『たかが世界の終わり』居心地のいい不幸よりは幸福を…、26歳フランス人映画監督、グザヴィエ・ドランにブラボー!
2017年 02月 24日


テーマは、家族がもたらす心の痛み。人はまず、家族によって、心をばっさりと傷つけられる。考えたこともなかったが、そういう一面は確かにある。主人公ルイが12年も家に帰らなかった理由は描かれていないが、家族の会話を聞いていれば、すぐに察することができる。ルイがゲイだということも関係があるようだ。
ルイが帰宅してからずっと、その場にいることが嫌になるような、一触即発の薄氷を踏むような疲れる会話が延々と続く。一人で長々と話し続ける自己中心的な母、場の雰囲気を著しく悪化させる辛辣な兄、必要以上におどおどした兄嫁、神経質で壊れそうな妹…。でも、全員が、家族の存在に特別な感情を持ち、期待し、愛情やあたたかいものを求めている。そして、裏切られる。

しかし、むしろ、わたしは救われたような気持ちになった。
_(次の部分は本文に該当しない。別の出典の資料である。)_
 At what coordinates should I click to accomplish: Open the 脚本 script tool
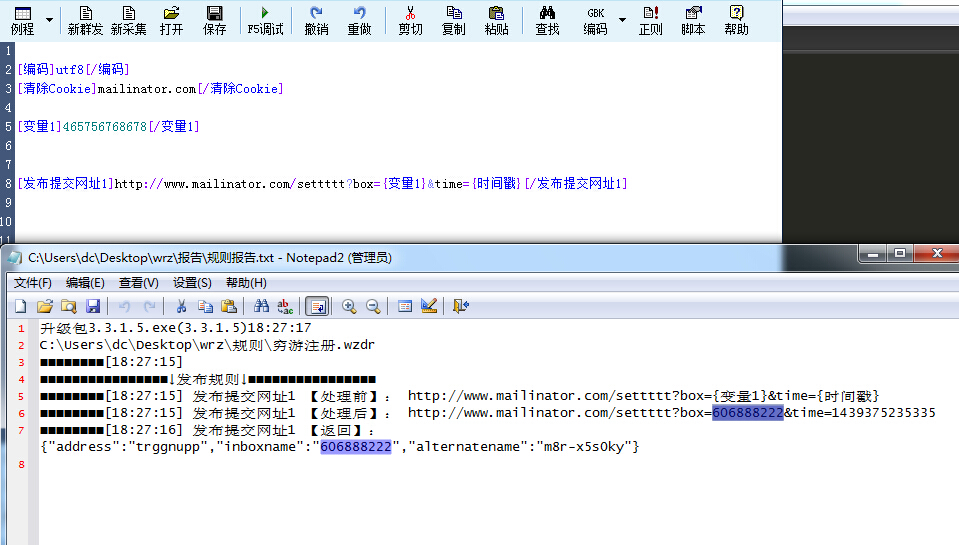(x=693, y=20)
自分も、両親など、家族としっくりといかなかった。理解してもらえないと傷ついていたが、家族もお互いに理解されないと傷ついていたことに、映画を見て、いまごろになって気が付いた。自分がもっと家族の誰かと似通った、親和性がある性格の人間であったら、家族はもっと幸せだったのかも…という思い、そんな自分のかつての思いと映画がぴったりと重なって、「フランスでもそんなことがあるのか…」と思ったのだ。
最悪な存在は、すべてをぶちこわす兄なのだが、一番繊細なのも兄なのだろう。兄は事実を知っていて、最後の行動に出たのかもしれない。あるいは、弟の欺瞞に気が付いて、キレたのかもしれない。気持ちは痛いほどわかるが、行動が悪すぎる。
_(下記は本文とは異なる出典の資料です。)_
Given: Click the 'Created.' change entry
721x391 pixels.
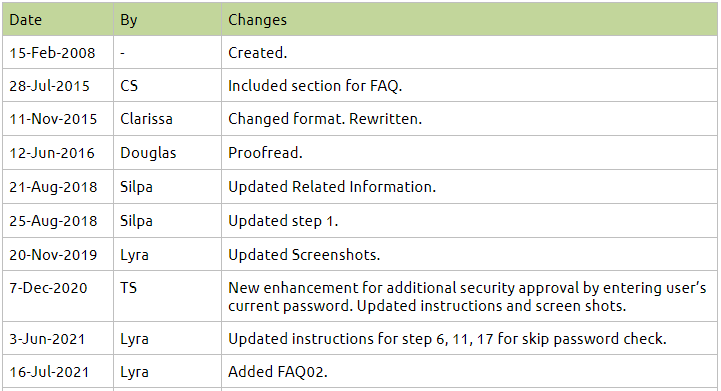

兄を演じていたバンサン・カッセルは『ブラックスワン』の軽薄な演出家の役で、顔が印象的だったが、イメージが変わった。
最期の鳥がとぶ場面は象徴的だ。家族といると、あの鳥のようなことが起こる。居心地のいい不幸よりは、幸福を…、それでいいのだと思う。偶像のような幸福な家族でないことを嘆くよりは、“たかが”家族と思っていたほうが、むしろ、家族が地上に存在していてくれるということ自体が、それだけで、いいことなのだと感じられるかもしれない。よほどの家族でないかぎりは。